Emerging into Yharnam, I take out a couple of villagers with no real issues – learning the ropes whilst dodging and switching between the scythes modes. One villager smashes from behind some boxes which almost catches me out, but after using the pistol to stun him, I finish him with the scythe. I was almost confident.
And then I found five villagers walking in a group and got cocky.
Within seconds I was surrounded and, with no blocking mechanic, my frantic scythe-swings left me wide open. My stamina faded and no amount of blood vials could keep me from being KO’d. Lets try that again shall we?
This time, I let the villagers pass. I snuck behind them and wandered in the opposite direction. Unfortunately, I found a rather large opponent, (fittingly named the Executioner who eliminated me in seconds.)
Ok, so one way is a bunch of scary chaps with a numerical advantage and the other way is something the size of one of Bloodborne’s intricately detailed homes that line Yharnam’s cobbled streets.

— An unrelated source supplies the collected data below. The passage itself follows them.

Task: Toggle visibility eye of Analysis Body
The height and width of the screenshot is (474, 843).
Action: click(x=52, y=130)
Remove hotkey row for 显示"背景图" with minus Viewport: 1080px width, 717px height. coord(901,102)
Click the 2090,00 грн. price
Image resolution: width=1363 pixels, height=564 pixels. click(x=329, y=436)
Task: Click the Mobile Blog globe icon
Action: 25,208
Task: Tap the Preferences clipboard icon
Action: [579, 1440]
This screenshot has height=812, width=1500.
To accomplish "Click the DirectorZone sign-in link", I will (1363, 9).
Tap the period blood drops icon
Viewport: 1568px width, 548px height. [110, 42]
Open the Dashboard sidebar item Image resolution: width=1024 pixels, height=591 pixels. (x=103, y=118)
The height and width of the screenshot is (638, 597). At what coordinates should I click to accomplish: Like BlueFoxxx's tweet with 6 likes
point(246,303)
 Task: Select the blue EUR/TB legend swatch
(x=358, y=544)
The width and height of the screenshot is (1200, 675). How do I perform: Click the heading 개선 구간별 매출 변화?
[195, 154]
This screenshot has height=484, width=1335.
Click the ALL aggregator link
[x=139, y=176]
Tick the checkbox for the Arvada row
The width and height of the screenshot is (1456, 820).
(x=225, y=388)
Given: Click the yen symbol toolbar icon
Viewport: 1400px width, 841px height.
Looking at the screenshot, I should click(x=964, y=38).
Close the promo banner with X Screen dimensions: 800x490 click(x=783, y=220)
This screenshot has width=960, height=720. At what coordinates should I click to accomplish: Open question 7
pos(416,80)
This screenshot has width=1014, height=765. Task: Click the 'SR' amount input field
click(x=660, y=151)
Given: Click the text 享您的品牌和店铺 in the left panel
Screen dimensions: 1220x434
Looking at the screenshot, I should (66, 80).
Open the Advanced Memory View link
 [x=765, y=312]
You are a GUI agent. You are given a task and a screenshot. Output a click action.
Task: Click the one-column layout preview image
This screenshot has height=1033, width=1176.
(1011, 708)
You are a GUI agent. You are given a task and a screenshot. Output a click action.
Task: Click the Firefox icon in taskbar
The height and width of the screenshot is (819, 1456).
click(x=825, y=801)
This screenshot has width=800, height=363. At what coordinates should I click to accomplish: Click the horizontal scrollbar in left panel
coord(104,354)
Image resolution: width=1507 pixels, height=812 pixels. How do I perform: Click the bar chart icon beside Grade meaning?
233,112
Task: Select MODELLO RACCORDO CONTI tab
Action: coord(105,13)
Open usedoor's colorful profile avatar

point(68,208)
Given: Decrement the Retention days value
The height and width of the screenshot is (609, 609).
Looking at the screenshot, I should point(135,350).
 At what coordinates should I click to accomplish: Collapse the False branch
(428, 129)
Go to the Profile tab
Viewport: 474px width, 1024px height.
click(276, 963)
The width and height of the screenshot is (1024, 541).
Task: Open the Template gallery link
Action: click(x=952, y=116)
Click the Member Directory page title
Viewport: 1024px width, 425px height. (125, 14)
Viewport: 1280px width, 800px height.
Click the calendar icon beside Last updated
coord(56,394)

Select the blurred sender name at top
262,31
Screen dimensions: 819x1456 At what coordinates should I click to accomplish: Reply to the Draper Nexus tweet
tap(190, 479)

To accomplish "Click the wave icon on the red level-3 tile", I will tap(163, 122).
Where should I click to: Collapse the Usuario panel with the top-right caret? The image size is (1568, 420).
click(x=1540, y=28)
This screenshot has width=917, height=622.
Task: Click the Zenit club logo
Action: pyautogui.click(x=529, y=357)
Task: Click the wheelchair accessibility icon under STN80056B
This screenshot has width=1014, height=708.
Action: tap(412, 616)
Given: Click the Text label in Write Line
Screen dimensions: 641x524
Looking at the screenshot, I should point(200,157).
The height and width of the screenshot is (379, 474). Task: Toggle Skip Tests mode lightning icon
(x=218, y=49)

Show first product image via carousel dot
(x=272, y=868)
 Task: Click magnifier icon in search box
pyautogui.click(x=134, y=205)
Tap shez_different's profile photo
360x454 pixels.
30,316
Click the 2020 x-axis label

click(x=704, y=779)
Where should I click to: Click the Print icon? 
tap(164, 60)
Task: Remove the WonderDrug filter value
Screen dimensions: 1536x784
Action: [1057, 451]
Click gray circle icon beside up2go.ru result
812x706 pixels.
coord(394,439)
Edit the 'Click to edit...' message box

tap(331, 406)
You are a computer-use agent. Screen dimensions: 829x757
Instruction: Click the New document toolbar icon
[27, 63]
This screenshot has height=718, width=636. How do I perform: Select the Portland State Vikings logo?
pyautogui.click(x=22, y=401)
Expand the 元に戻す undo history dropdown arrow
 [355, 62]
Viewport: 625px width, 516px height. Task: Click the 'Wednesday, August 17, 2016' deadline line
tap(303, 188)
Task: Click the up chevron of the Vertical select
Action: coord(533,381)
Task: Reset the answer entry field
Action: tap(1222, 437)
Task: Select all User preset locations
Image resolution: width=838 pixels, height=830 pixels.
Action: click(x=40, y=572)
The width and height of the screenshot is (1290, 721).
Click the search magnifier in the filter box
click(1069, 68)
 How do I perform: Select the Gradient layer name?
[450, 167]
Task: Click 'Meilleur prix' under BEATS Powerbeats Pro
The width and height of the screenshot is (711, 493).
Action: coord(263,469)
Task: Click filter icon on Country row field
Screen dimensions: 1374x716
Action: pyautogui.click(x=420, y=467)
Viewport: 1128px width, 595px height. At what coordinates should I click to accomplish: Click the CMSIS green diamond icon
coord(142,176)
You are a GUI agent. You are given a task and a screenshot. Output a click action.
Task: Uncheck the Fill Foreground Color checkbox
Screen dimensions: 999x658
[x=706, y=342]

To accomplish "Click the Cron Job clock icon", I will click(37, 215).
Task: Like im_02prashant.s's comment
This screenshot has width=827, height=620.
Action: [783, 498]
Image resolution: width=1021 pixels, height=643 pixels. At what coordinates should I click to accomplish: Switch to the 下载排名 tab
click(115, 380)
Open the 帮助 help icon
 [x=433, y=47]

I tried to think outside the box – I followed the villagers along their route, sneaking off to alleyways. More villagers there, but easier to pick off. I started to feel smug again, right up until I spotted this…
This was the first time that I understood what Rebecca meant when she said “nightmares of the hunt”. At first, I assumed I’d trigger a cutscene as I approached. No dice, and I was swiftly vivisected by Yharnam’s denizens. Next? I tried to pick them off one-by-one. Again, no such luck. In fact, that was even more swift! Only one more option…
I ran. I ignored all of my “programming” from the games I’ve played for twenty three years. I ran past the bonfire and a straggling villager. I ran past three less than adorable dogs and the man I presume is their master. In fact, I fan until I fell into a sewer.
And there was devoured by rats the size of German Shepherds.
That’s all for my tale of woe for now, but I’ll return to Yharnam as soon as possible. Its fair to say it hasn’t gone well so far, and I haven’t even found a boss yet!
That said, I can see why Bloodborne is so revered in today’s gaming landscape. In a world of “always online”, player-choice and scripted sequences – nothing feels like Bloodborne (except, I assume, it’s Dark Souls brethren). Yharnam feels like a place in the same way that Midgar or Rapture felt less like game environments and more like parts of real worlds, and every nook and cranny seems to hide secrets and dangers. In fact, just writing this has me excited to discover more!
With that in mind, I’m heading back. Wish me luck!